> [YOUR OBJECTIVE] From the entries that follow, reproduce exactly and only the lines from the line with "Task: Click the blue" to the line with "Task: Toggle Allow Outbound checkbox", endpoints included.

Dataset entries
——————————

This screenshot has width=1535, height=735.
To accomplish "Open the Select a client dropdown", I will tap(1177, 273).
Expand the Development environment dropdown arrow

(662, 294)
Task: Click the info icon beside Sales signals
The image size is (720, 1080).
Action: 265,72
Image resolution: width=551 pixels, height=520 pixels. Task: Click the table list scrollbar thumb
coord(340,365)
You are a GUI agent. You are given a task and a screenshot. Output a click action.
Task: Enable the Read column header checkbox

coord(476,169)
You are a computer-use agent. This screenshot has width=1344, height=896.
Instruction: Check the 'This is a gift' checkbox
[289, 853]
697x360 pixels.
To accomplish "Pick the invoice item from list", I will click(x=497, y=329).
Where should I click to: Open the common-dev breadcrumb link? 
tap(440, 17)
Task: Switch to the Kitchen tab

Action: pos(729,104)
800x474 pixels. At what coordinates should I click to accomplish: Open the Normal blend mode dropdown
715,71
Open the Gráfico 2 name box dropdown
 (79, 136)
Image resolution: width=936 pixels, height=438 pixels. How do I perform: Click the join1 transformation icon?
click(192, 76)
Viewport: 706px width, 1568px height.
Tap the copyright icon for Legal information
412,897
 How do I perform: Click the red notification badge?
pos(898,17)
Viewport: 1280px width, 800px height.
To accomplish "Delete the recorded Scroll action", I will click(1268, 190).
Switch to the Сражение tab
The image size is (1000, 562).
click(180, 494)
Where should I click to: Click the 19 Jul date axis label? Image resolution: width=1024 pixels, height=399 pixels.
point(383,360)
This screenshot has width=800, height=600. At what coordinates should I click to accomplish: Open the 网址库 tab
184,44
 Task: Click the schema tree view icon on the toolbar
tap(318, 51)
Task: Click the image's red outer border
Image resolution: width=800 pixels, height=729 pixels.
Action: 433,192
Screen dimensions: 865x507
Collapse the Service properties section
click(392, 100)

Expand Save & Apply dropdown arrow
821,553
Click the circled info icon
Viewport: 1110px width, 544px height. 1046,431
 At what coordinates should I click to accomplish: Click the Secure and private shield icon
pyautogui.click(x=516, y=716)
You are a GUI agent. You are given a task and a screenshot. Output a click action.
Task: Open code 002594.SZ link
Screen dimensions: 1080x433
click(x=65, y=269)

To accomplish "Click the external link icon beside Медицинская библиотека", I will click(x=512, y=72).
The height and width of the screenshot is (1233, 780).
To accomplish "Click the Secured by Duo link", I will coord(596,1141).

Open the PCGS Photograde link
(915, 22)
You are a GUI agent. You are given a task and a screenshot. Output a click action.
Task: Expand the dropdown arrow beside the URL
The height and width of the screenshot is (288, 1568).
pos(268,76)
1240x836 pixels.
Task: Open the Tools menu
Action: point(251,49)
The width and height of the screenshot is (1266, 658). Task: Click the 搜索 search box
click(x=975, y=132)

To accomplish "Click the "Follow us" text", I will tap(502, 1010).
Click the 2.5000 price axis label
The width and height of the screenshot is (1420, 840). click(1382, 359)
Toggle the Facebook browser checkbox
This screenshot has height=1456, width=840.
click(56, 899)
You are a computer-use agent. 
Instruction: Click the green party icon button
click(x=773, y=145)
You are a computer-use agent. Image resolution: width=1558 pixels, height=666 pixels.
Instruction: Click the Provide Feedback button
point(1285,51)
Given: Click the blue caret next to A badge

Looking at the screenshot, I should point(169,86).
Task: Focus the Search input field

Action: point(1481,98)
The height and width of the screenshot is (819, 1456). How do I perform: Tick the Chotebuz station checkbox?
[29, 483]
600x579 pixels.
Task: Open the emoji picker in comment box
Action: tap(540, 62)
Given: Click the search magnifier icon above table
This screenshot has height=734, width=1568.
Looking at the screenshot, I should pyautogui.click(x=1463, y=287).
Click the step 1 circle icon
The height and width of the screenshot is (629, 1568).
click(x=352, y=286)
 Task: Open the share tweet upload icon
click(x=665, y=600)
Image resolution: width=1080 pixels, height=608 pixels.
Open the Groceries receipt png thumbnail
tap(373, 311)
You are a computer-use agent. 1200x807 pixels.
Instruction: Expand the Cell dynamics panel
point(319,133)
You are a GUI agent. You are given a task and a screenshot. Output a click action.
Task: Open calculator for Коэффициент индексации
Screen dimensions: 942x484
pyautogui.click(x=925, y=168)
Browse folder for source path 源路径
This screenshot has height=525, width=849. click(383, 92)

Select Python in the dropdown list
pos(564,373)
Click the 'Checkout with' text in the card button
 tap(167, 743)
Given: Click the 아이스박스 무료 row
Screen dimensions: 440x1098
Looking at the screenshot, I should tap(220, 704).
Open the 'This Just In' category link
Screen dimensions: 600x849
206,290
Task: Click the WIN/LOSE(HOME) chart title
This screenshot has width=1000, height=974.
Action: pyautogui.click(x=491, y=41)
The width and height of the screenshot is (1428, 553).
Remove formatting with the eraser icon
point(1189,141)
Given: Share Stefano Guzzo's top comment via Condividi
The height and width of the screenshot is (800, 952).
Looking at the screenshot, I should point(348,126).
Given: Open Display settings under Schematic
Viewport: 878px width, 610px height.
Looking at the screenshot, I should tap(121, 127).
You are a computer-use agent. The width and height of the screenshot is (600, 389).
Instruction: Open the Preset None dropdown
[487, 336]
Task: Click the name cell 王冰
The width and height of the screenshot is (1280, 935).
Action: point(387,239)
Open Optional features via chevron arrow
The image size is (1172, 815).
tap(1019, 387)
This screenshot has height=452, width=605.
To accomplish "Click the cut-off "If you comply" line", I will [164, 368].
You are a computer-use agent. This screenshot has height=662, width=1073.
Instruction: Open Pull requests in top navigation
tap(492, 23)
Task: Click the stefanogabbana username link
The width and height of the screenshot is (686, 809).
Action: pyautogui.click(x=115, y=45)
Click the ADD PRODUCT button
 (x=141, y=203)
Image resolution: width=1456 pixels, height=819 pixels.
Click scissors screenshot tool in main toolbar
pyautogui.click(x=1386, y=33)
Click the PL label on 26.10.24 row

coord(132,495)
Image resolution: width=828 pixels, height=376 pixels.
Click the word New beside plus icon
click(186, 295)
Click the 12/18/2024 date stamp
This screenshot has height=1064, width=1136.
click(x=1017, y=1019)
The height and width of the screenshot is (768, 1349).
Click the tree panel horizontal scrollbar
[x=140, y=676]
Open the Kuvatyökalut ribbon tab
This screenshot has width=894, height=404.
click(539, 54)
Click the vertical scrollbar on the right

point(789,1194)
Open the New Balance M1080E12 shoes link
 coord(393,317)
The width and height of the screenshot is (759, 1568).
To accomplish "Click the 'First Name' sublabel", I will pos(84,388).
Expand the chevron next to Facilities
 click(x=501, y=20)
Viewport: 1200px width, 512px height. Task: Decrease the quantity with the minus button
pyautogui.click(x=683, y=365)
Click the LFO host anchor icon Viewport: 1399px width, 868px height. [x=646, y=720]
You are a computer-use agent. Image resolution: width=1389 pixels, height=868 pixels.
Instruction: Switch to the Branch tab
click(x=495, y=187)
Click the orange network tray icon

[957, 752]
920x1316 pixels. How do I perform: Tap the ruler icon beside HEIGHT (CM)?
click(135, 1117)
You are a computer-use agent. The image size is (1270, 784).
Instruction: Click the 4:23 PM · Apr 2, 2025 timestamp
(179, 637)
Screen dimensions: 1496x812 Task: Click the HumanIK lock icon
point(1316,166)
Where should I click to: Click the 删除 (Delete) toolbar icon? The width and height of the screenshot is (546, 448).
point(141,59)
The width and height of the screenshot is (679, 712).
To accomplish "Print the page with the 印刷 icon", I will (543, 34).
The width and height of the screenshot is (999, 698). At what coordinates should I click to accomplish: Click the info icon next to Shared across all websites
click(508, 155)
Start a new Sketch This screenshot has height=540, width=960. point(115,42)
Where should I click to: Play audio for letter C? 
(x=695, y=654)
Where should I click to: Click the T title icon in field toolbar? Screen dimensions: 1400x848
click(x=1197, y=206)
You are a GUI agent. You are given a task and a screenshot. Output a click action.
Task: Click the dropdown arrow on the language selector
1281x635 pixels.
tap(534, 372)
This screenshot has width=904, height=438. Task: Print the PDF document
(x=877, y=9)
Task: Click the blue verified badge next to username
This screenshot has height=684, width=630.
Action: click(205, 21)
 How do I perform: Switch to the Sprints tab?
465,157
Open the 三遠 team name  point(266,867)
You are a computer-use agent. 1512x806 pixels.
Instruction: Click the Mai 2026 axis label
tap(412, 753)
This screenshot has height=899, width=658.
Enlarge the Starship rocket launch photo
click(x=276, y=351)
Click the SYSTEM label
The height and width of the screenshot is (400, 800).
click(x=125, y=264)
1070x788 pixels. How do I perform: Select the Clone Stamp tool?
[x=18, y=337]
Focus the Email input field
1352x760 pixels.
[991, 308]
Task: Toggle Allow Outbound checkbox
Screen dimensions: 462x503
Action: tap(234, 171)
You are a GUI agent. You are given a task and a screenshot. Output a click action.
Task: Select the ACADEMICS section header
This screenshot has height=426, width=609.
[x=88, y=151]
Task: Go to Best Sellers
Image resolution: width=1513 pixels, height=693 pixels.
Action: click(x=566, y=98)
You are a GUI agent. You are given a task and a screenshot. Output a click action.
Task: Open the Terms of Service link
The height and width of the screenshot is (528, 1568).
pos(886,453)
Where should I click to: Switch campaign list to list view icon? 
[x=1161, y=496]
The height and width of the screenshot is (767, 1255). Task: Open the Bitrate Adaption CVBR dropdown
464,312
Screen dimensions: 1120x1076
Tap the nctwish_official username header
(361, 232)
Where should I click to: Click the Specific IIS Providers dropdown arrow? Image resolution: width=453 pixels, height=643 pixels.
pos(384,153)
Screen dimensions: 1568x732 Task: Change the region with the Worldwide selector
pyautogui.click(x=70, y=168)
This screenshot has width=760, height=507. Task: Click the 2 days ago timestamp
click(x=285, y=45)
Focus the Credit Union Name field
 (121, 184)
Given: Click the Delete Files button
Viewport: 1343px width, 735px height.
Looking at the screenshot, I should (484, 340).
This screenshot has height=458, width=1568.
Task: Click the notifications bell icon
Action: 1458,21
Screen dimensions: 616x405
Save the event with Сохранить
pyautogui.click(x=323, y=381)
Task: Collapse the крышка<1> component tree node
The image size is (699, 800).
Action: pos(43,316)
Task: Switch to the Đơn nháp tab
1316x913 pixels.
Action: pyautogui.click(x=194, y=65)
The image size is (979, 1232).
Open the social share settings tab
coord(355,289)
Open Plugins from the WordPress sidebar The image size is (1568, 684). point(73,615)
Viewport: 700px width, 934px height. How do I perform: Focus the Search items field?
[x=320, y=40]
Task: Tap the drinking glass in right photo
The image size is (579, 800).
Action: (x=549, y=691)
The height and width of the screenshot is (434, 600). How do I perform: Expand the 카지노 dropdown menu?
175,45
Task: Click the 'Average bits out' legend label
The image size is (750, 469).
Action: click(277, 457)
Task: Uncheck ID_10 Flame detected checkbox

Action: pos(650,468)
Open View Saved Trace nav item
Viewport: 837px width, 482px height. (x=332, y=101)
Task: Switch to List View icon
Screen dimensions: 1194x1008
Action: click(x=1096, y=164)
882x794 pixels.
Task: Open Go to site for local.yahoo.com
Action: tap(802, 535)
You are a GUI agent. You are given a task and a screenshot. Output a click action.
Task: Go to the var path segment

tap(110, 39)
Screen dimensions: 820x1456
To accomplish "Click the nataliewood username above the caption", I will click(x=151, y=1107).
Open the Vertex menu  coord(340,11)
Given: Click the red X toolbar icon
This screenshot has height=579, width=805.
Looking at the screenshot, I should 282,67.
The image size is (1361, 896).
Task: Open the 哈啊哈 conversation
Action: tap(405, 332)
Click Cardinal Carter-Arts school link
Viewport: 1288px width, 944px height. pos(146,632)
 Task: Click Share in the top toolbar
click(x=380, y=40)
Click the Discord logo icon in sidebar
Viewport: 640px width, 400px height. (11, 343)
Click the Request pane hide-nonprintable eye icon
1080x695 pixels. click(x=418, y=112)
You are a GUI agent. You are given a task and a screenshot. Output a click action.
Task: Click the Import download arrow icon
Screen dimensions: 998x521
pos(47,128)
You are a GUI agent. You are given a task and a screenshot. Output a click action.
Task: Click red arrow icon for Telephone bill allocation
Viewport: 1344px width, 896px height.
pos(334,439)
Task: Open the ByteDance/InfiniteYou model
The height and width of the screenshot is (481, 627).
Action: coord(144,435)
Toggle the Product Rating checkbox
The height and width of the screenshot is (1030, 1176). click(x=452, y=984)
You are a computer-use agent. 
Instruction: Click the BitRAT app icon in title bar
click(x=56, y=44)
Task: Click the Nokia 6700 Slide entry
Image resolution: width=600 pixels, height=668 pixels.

——————————

> [ANSWER SPACE]
Task: Click the blue verified badge next to username
This screenshot has height=684, width=630.
Action: click(205, 21)
 How do I perform: Switch to the Sprints tab?
465,157
Open the 三遠 team name  point(266,867)
You are a computer-use agent. 1512x806 pixels.
Instruction: Click the Mai 2026 axis label
tap(412, 753)
This screenshot has height=899, width=658.
Enlarge the Starship rocket launch photo
click(x=276, y=351)
Click the SYSTEM label
The height and width of the screenshot is (400, 800).
click(x=125, y=264)
1070x788 pixels. How do I perform: Select the Clone Stamp tool?
[x=18, y=337]
Focus the Email input field
1352x760 pixels.
[991, 308]
Task: Toggle Allow Outbound checkbox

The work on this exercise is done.